The graduate decision
One day I received a phone call:
“We’ve just hired a highly experienced developer who can join your team next week. There’s one catch though, you’ll have to give up your new graduate developer. What do you want to do?”
To give you some context, this took place in a consultancy. It’s normal for developers to spend 6 months to 2 years at one client gig then move onto a new one. These sort of conversations happen all the time, but this one is different. The budget stretched to a certain size, and to get the new developer, we’d have to sacrifice the graduate.
This team had been going for around two years already. Full of experienced senior developers and some developers with a few years experience. Yet, during that whole time we’d never had a graduate on the team.
This was a large team, and I hadn’t spent much time with the graduate to figure out their mindset and impact since they’d been there for just two weeks. But here I was on the phone with pressure to make a decision straight away. The new experienced dev could be on the team within days if I wanted, and the graduate would be going back to head office to work on our corporate website instead.
With lives at stake and not much time I decided to stall:
“Wow, that’s a great opportunity. Please give me a three days to think about it and I’ll get back to you at the end of the week”.
What to do next.
Whenever I’m posed with complex questions like this I seek out advice from my mentors and other folk I respect. Every one I phoned gave the same answer:
“Take the strongest team you can get, it makes your job easier”
It didn’t look good for the graduate. But I wasn’t about to take that advice straight away, the team was already strong, so I decided to spend the next two days with the graduate developer, figuring out what they are about.
When I’m considering graduate developers I’m looking for three traits:
- Energy
- Enthusiasm
- Desire to learn
After spending an hour with the grad I could see they had that in spades. But then I noticed something which I didn’t expect to see or go looking to find. The grad was having a cultural impact on the team. Before they joined only the senior developers were answering questions, but now all the other developers were getting a chance to teach and coach.
Crucially the grad was asking ‘why’ are we working this way. That gave opportunities to coach, but also it shined a light on some old assumptions which were no longer valid. The team had forgotten that we worked a certain way because of a constraint that no longer existed. I remember this working effectively when one ‘why’ question ended up in us being able to release to production 30% faster then we could before. That was massive for us.
By the time Friday had come around I knew my decision. I thanked our staffing folk for the opportunity but I’d like to stick with the graduate developer instead.
You are probably asking yourself a question now: Should I take on a graduate developer?

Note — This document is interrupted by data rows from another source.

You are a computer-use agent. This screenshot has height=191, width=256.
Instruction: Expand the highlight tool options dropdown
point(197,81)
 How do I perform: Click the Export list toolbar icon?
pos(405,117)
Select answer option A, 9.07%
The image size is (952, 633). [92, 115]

Don’t worry, I’ve asked around and got this question covered for you:
It depends – [All consultants]
It’s the only honest answer sorry. But I think it depends on two questions:
- How strong is your team?
- What is the culture like?
On a team of strong developers you still have some disparity between them, meaning most of the coaching opportunities are going to one or two individuals. If this is your situation you want to consider what the culture is like on your team. Would you like to give those opportunities to your other developers?
Are folk still asking ‘why’? Are you challenging your assumptions, rather than saying “we’ve always worked this way”. If so then you will benefit from having a graduate come in and improve the culture there, cleaning away some of the pessimism with an optimistic personality.

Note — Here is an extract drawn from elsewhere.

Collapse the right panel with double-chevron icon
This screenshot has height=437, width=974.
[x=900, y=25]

Again though, if you don’t have a strong team, you might want to avoid adding more inexperienced developers. I’ve once made the mistake of hiring too many graduates into a team at one time. The culture suffered resulting in cliques, escaped defects and ineffective communication.

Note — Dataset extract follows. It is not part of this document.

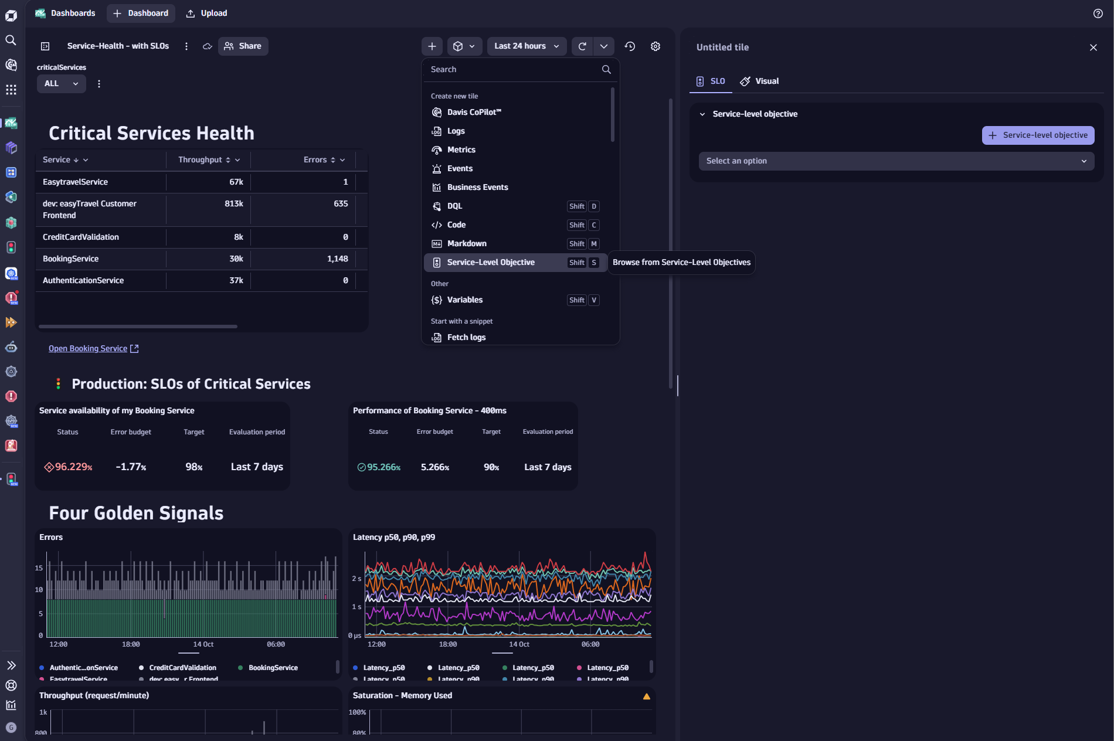The width and height of the screenshot is (1114, 741).
Task: Select the highlighted Dashboards app in sidebar
Action: coord(11,123)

You might choose to hire a graduate now, but whatever you choose to do please remember this:
Whenever you add or remove a person from your team. You have a new team. The previous team is gone.
Each person brings principles, practives and role specialisations. When they leave the values of the team change. How the team likes to work changes, how they communicate will change. The change is not always for the best, but if you watch your teams culture then you can make better decisions about who to bring into your team next.